Freehand

Roman zum Thema Frust

von  Mutter

Wir fahren Richtung Osten, auf den Wrangelkiez zu. Manu sitzt hinter mir, klammert sich wie beim letzten Mal an mir fest.
Broussard hatte mir die Adresse von seinem Kumpel genannt und ich hatte Manu davon berichtet, als sie ins Wohnzimmer kam. „Fein, lass uns was frühstücken und dann los – oder?“, hatte sie vorgeschlagen.
Aber das Essen hatte sich als wenig lustvoll herausgestellt – zu groß war meine Anspannung, zu stark das Bedürfnis, sich sofort auf den Weg zu machen. Also hatte Manu ihre halbe Schale Kaffee in einem Satz geleert sich kurz einen Klecks Butter und zwei Scheiben Käse auf ein Brötchen geknallt. „Fertig!“, hatte sie verkündet und war aufgestanden. „Komm, lass uns los – so bist du ohnehin völlig ungenießbar.“
Ich gebe Gas, um am Schlesischen Tor noch bei dunkel-orange rechts abzubiegen und Kurs auf die Brücke rüber nach Treptow zu nehmen.

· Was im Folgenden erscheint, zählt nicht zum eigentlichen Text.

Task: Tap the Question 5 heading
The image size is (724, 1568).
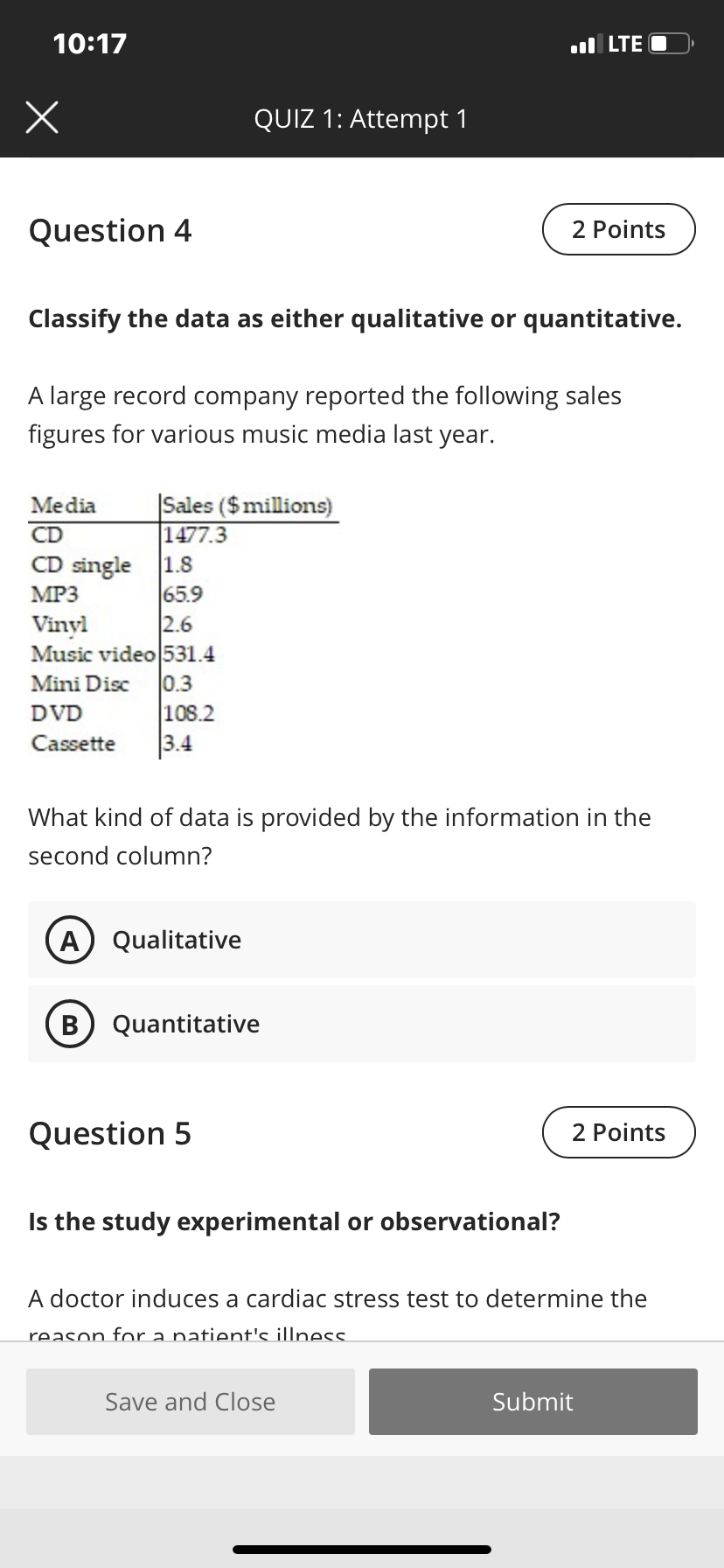Action: click(110, 1133)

„Hier muss es irgendwo sein“, brülle ich durch den Helm nach hinten und spüre ihr Nicken zwischen den Schulterblättern. Wir suchen beide in den ungeordneten Kreuzberger Hauseingängen nach der richtigen Nummer, aber es ist Manu, die mir plötzlich auf die Schulter haut und nach schräg vorne zeigt. Ich nicke und passe eine Lücke im Gegenverkehr ab, um auf den gegenüberliegenden Gehsteig zu rollen.
Es ist ein schöner Morgen, mit angenehmen Temperaturen. Ein hauchdünner weißer Schleier liegt über dem Himmel, verspricht aber, später der Sonne zu weichen.

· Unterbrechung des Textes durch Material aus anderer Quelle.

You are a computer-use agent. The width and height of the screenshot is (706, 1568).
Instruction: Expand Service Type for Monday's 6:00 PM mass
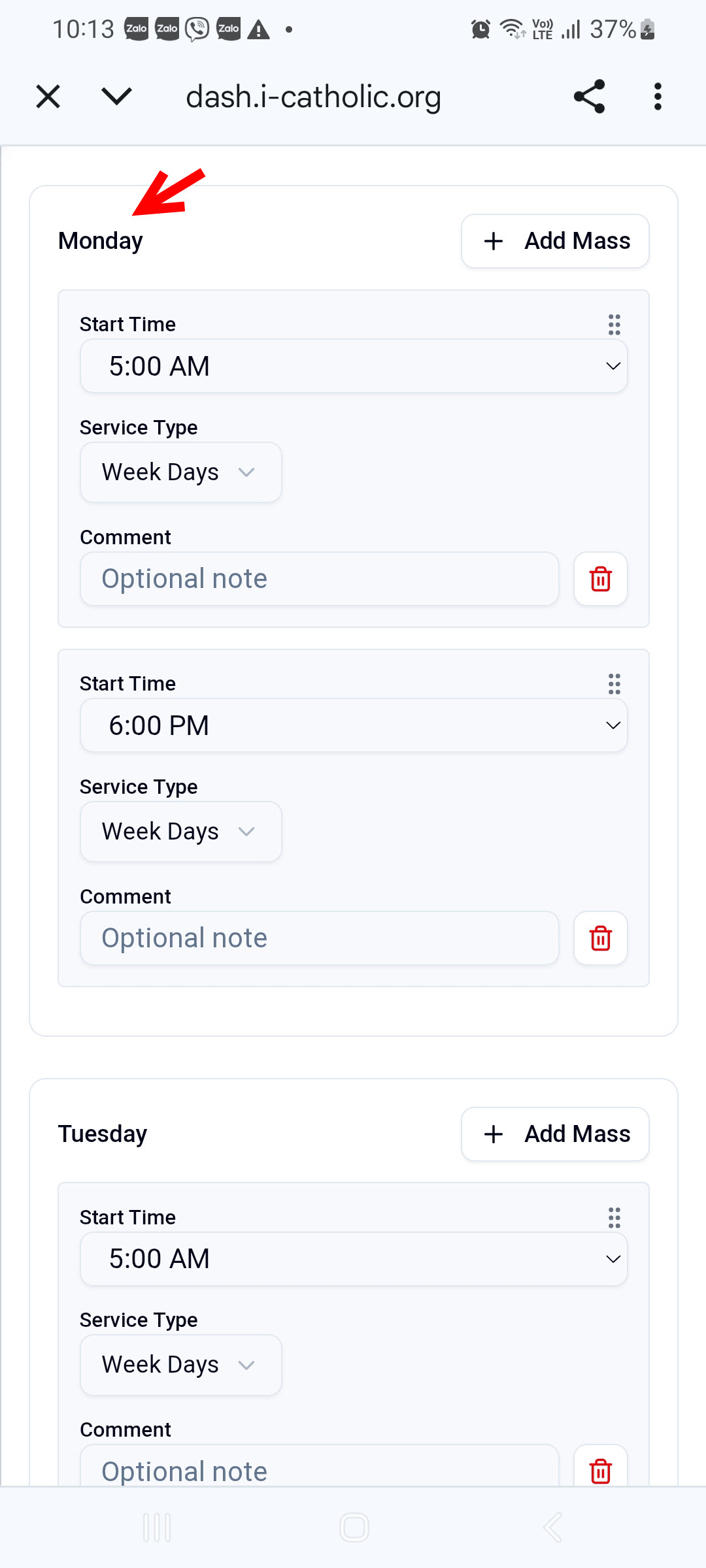pos(180,832)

Die mit Tags und Graffiti völlig zugeschmierte Haustür ist unverschlossen – was auch gut ist, da man auf den Klingelschildern fast nichts lesen kann.
„Zweiter Stock, hat Broussard gesagt.“
Manu nickt und steigt hinter mir die Treppe hoch. Oben klopfe ich laut an die Tür. Es gibt zwar auch eine Klingel, aber ich glaube nicht daran, dass sie funktioniert. 
Ich kann Geräusche auf der anderen Seite hören, und kurz darauf macht uns ein junger Mann mit nacktem Oberkörper die Tür auf. Sein einziges Kleidungsstück besteht aus einer ausgebeulten Trainingshose.
„Sodom?“
Er nickt, kratzt sich durch die verwuschelten Haare. „Broussard hat euch schon angekündigt. Kommt rein, ich muss mir nur kurz was anziehen.“ Er geht und lässt die Tür offen stehen.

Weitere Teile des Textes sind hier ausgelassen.